The Way of Jodo Shinshu
Reflections on the Hymns of Shinran Shonin

Shozomatsu Wasan 69

Practicers who doubt the Primal Vow
Are born within lotus buds from which they cannot emerge,
Or are born in the borderland, or fall
Into the womb-palace; so Shan-tao admonishes.

The Sacred Lotus

This verse is based on a passage from the Ting-shan-i, which comprises the third section of Shan-tao's final work, Kuan-ching-shu. The Kuan-ching-shu (kangyo sho, A Commentary on the Meditation Sutra) is Shan-tao's major work and includes important Pure Land teachings, most notably a Parable of Two Rivers and a White Path. Shinran Shonin drew heavily on this work.

The flower of the sacred lotus is one of the 'eight precious things' that are associated with the Buddha Dharma. There are several kinds of plant that are called 'lotus' but the sacred lotus is an amphibious plant of the genus Nelumbo. The Asian species (Nelumbo nucifera) comes in two varieties. The most common is the kind that has a very pale pink flower, but there is an Australian form, which is red. There is another species that is native to North America (Nelumbo lutea), and it has yellow flowers.

Every part of the sacred lotus is edible. Its seeds are very hard and can be used for beads, especially the nenju that we use in Jodo Shinshu. Its significance and symbolism goes well beyond that, however. The best known is the analogy that is drawn between the sacred lotus and the Buddha Dharma. The lotus grows in mud but it is not polluted by it: signifying the way that the dharma is embedded in the problem of suffering but provides the way to transcend it. Another important theme is that, when the lotus-flower is closed, the fruit cannot be seen but, when it opens, we can see the seeds. This points to the way that the Mahayana discloses the inner intention of the dharma, revealing aspects of Shakyamuni's original intent, which had been hidden from view. The Mahayana sutras are characterised as an unfolding of the dharma.

From the Buddha the twelve divisions of scriptures arise, from the twelve divisions of scriptures the sutras arise, from the sutras the Mahayana sutras arise, from the Mahayana sutras the prajnaparamita sutras arise, from the prajnaparamita sutras the Great Nirvana Sutra arises, just as manda is obtained. Manda is a metaphor for Buddha-nature. Buddha-nature is none other than Tathagata. Good sons, for this reason, it is taught that the virtues possessed by the Tathagata are immeasurable, boundless, and incalculable.1

So it is that the closed lotus, the lotus bud, stands for the problem of incompleteness and lack of clarity; lack of depth and breadth of understanding and awareness: narrow-mindedness. Indeed, we speak of human personality and intellect as 'flowering' when it begins to grow and become creative and productive. So it is, that the open lotus flower is the seat of wisdom. The Enlightened One in all his forms, including Namu-amida-butsu, sits or stands upon an open lotus flower. In contrast to this, the closed lotus bud represents the failure of something, whether a person or an idea, to reach its full potential.
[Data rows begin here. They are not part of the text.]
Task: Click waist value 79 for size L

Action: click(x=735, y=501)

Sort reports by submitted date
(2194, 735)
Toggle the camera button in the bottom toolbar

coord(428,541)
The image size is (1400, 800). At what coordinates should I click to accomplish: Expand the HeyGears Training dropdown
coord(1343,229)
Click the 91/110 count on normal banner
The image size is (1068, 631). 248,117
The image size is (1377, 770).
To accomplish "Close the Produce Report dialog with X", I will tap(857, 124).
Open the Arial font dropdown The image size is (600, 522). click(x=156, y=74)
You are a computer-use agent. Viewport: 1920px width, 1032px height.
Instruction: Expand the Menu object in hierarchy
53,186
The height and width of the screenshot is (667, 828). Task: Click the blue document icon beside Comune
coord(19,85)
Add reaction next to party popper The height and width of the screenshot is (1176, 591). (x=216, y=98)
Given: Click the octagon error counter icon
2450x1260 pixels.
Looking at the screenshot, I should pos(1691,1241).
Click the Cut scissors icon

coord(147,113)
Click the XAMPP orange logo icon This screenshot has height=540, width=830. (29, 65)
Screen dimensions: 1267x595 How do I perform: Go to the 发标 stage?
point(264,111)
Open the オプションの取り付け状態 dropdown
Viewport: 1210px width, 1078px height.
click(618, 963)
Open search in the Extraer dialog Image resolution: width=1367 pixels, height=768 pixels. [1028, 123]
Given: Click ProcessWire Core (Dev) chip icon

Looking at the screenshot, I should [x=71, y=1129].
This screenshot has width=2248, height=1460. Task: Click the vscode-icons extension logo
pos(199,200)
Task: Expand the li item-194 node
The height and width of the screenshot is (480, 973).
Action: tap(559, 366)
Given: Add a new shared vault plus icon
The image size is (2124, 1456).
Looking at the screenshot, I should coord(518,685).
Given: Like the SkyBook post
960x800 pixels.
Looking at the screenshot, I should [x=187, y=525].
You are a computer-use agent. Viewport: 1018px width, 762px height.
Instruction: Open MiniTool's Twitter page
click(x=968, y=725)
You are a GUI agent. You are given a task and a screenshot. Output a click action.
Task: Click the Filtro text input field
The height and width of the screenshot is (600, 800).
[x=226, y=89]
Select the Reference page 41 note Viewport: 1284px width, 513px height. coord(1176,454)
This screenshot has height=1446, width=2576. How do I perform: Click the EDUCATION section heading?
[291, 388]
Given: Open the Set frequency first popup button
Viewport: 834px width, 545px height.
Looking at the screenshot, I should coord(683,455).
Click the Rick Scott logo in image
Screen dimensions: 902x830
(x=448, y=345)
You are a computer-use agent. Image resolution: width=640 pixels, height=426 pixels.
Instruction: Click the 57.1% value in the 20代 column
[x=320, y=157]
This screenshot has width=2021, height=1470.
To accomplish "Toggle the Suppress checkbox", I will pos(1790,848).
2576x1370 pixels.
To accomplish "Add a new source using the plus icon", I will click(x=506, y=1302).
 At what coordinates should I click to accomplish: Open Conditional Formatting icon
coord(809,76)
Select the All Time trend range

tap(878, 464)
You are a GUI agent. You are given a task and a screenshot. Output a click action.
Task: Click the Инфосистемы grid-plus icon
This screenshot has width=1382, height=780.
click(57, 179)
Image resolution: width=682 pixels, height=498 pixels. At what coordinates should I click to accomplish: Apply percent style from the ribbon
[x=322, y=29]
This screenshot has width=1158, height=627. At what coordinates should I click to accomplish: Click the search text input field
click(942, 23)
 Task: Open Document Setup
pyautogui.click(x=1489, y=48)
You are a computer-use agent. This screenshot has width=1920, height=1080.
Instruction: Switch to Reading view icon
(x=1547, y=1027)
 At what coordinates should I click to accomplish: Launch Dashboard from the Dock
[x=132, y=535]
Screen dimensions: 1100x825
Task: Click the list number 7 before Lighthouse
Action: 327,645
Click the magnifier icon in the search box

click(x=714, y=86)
One of the most telling uses of the symbol of a lotus-bud can be found in the third section of The True Teaching, Practice and Realisation. It is located in a discussion by Shan-tao on the subject of the five grave offenses that are mentioned in the eighteenth Vow2. Although the Vow suggests that those who commit the five grave offences cannot be born in the Pure land, Shan-tao assures us that this is essentially a cautionary note. He says that Amida Buddha's compassion is such that even such people as these will be born in the Pure Land. In this specific context, however, we read that such people, will be born in a lotus bud and that their spiritual growth will be arrested, although they will no longer experience suffering of any kind.

Those who awaken to shinjin, of course, attain enlightenment immediately upon birth in the Pure Land.

In the Pure Land way, it is lack of shinjin that results in spiritual diminishment and lack of breadth. In the way of nembutsu, when people accept Amida Buddha's shinjin, their hearts open and they become free.